Annette Bening eyes a fifth Oscar nomination with Nyad
After four Oscar nominations, Bening seems to be doing a brisk Australian crawl toward a splashy fifth nomination as the goal-driven marathon swimmer Diana Nyad, 74. The action-packed sports biopic (PG-13, in theaters Oct. 1, on Netflix Nov. 2) follows the prickly Nyad’s five attempts to swim the open ocean between Cuba and the Florida Keys. She failed at 28, tried again at 60, and continues, confronting box jellyfish, sharks, crosscurrents and her own demon memories, to complete the arduous two-plus-day race against herself. It’s a solo sport that takes a village, including best friend and coach Bonnie (a scene-stealing Jodie Foster), to navigate the span and protect the athlete. This is Bening’s Rocky, a performance that draws on every muscle and finds her often puffy-eyed, sunburned and sea-creature-stung. Definitely a 60-is-the-new-30 movie. (⭐⭐⭐⭐☆)

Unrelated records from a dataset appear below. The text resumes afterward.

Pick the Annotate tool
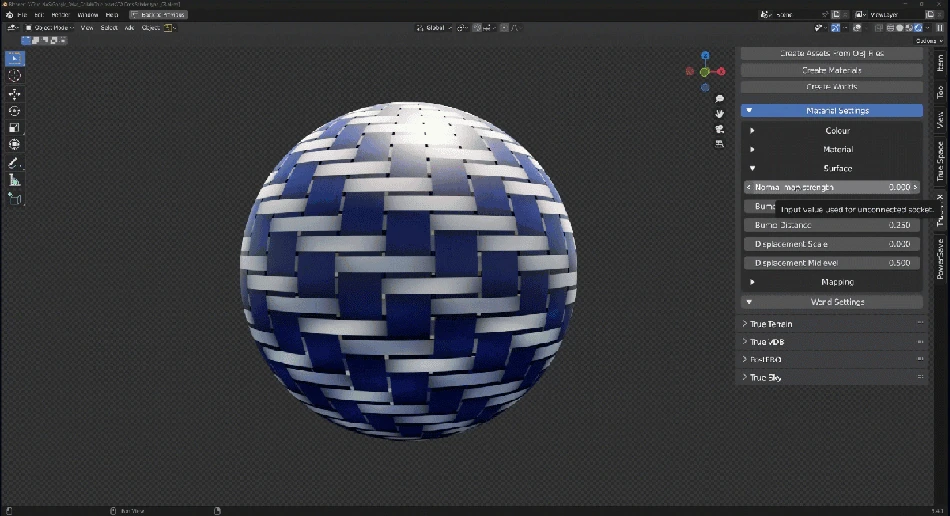The height and width of the screenshot is (516, 950). point(15,163)
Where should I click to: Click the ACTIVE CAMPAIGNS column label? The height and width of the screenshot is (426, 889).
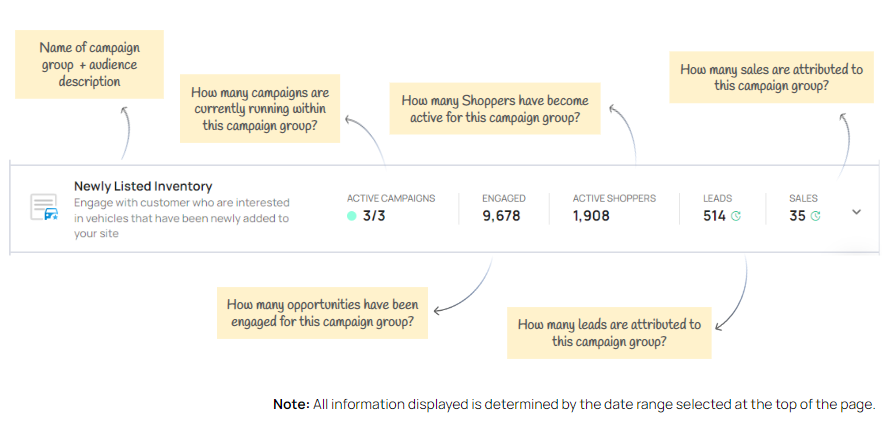coord(391,199)
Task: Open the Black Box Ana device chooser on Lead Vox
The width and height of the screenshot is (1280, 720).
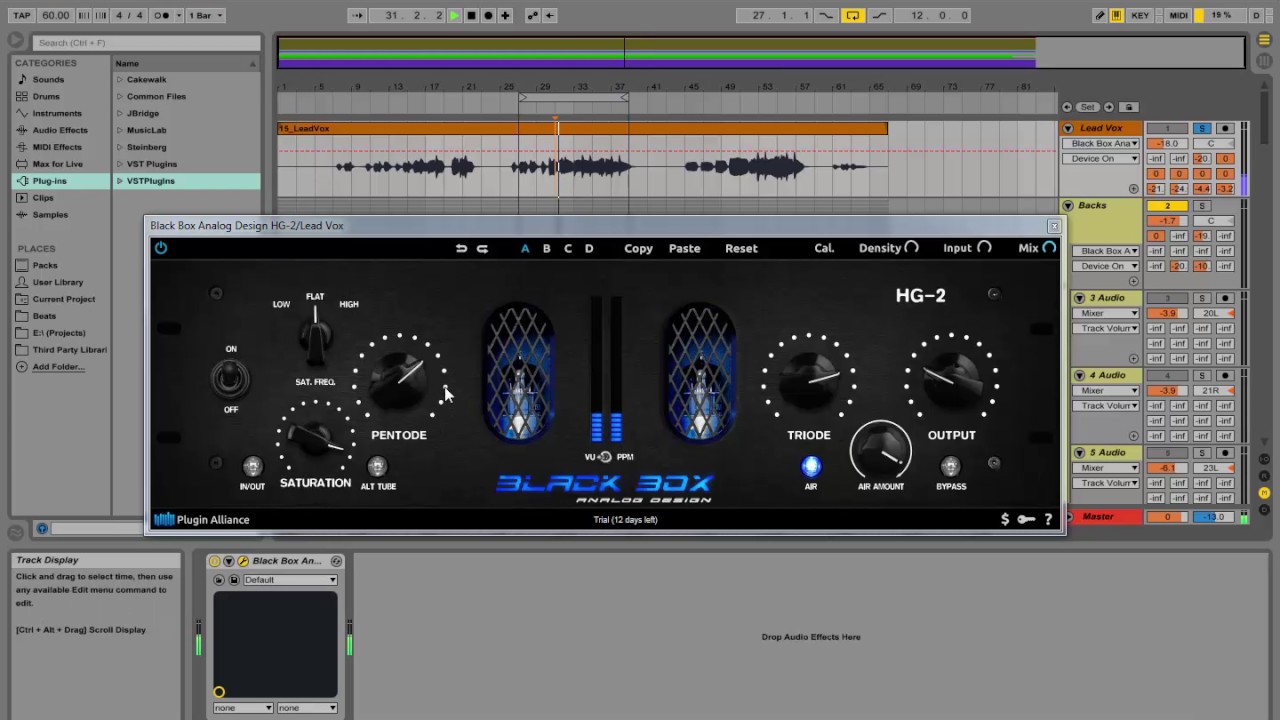Action: pyautogui.click(x=1101, y=143)
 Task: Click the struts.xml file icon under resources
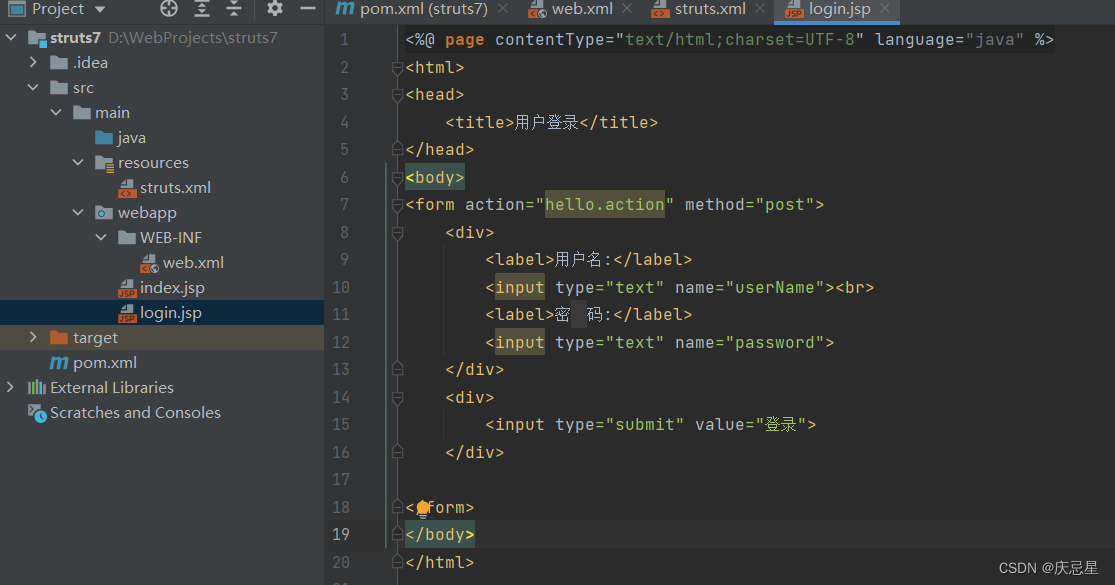127,187
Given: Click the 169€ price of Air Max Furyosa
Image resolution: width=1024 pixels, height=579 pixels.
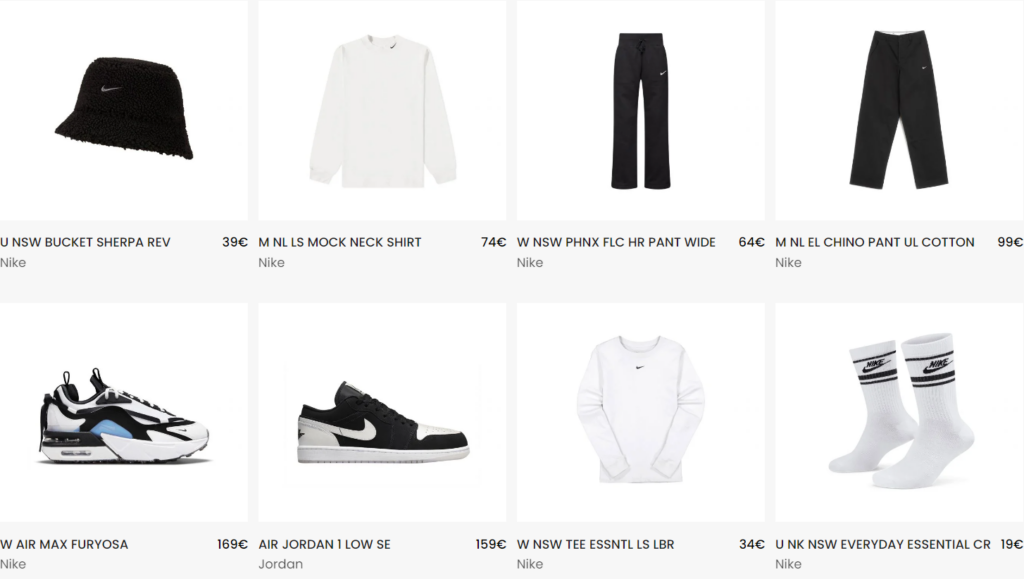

Paul Giamatti and Alexander Payne go for gold — again — in The Holdovers
In 2004, director Payne, 62, made Giamatti famous overnight in Sideways, which got five Oscar nominations and won one (for adapted screenplay). In The Holdovers (R, in theaters Oct. 27), a 1970s memory piece that begins at a tony New England boarding school, the Billions star plays an ancient-history teacher so stuck in his boozy, belligerent bachelor ways that he’s desperately in need of a wake-up call if he’s to experience life in any of its juiciness. Punished for giving a donor’s son an F rather than a gentleman’s C, he must spend the Christmas holiday on campus babysitting a young “holdover” whose mother and new stepfather don’t have room for him on their belated winter honeymoon. With the school’s live-in cook (Da’Vine Joy Randolph), they struggle toward mutual understanding of each other — and themselves. Hilarious and heartbreaking, it puts Payne, Giamatti and Randolph in the Oscar mix. (⭐⭐⭐⭐☆)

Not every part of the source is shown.